Input data:
- - - -

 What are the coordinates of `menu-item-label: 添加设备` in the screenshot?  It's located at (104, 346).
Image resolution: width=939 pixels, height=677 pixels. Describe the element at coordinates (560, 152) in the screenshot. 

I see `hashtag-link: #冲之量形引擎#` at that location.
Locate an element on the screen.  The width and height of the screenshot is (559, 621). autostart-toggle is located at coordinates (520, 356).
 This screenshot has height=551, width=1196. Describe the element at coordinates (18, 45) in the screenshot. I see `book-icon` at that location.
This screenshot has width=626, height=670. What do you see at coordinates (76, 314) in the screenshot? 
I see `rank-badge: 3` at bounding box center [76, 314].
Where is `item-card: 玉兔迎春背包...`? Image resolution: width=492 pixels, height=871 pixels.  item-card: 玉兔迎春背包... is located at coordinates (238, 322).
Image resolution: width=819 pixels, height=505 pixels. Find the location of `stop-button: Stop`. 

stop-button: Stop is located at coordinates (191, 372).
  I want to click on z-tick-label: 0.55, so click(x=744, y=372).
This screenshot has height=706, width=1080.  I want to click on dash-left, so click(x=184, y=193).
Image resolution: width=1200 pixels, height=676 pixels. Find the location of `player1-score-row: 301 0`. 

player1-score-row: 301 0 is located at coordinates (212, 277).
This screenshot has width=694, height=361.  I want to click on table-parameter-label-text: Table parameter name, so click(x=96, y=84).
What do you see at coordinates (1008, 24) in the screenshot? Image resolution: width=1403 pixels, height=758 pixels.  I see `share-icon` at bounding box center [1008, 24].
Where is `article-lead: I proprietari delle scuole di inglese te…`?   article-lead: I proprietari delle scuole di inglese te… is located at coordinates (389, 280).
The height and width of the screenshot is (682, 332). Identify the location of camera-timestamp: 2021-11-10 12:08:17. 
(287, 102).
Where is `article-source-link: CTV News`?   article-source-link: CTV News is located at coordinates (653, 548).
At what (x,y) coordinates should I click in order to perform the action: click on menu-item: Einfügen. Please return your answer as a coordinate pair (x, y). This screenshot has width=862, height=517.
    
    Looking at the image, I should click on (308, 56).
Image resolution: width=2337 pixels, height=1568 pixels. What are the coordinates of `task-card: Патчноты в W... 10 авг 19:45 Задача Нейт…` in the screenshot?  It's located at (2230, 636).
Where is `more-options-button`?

- - - -

Rewrite the listing above as a Markdown table with two columns, "No." and "Line." Give each non-blank line its own numbered row and omit the blank lines.

| No. | Line |
|---|---|
| 1 |  What are the coordinates of `menu-item-label: 添加设备` in the screenshot?  It's located at (104, 346). |
| 2 | Image resolution: width=939 pixels, height=677 pixels. Describe the element at coordinates (560, 152) in the screenshot.  |
| 3 | I see `hashtag-link: #冲之量形引擎#` at that location. |
| 4 | Locate an element on the screen.  The width and height of the screenshot is (559, 621). autostart-toggle is located at coordinates (520, 356). |
| 5 |  This screenshot has height=551, width=1196. Describe the element at coordinates (18, 45) in the screenshot. I see `book-icon` at that location. |
| 6 | This screenshot has width=626, height=670. What do you see at coordinates (76, 314) in the screenshot?  |
| 7 | I see `rank-badge: 3` at bounding box center [76, 314]. |
| 8 | Where is `item-card: 玉兔迎春背包...`? Image resolution: width=492 pixels, height=871 pixels.  item-card: 玉兔迎春背包... is located at coordinates (238, 322). |
| 9 | Image resolution: width=819 pixels, height=505 pixels. Find the location of `stop-button: Stop`.  |
| 10 | stop-button: Stop is located at coordinates (191, 372). |
| 11 |   I want to click on z-tick-label: 0.55, so click(x=744, y=372). |
| 12 | This screenshot has height=706, width=1080.  I want to click on dash-left, so click(x=184, y=193). |
| 13 | Image resolution: width=1200 pixels, height=676 pixels. Find the location of `player1-score-row: 301 0`.  |
| 14 | player1-score-row: 301 0 is located at coordinates (212, 277). |
| 15 | This screenshot has width=694, height=361.  I want to click on table-parameter-label-text: Table parameter name, so click(x=96, y=84). |
| 16 | What do you see at coordinates (1008, 24) in the screenshot? Image resolution: width=1403 pixels, height=758 pixels.  I see `share-icon` at bounding box center [1008, 24]. |
| 17 | Where is `article-lead: I proprietari delle scuole di inglese te…`?   article-lead: I proprietari delle scuole di inglese te… is located at coordinates (389, 280). |
| 18 | The height and width of the screenshot is (682, 332). Identify the location of camera-timestamp: 2021-11-10 12:08:17.  |
| 19 | (287, 102). |
| 20 | Where is `article-source-link: CTV News`?   article-source-link: CTV News is located at coordinates (653, 548). |
| 21 | At what (x,y) coordinates should I click in order to perform the action: click on menu-item: Einfügen. Please return your answer as a coordinate pair (x, y). This screenshot has width=862, height=517. |
| 22 |     Looking at the image, I should click on (308, 56). |
| 23 | Image resolution: width=2337 pixels, height=1568 pixels. What are the coordinates of `task-card: Патчноты в W... 10 авг 19:45 Задача Нейт…` in the screenshot?  It's located at (2230, 636). |
| 24 | Where is `more-options-button`? |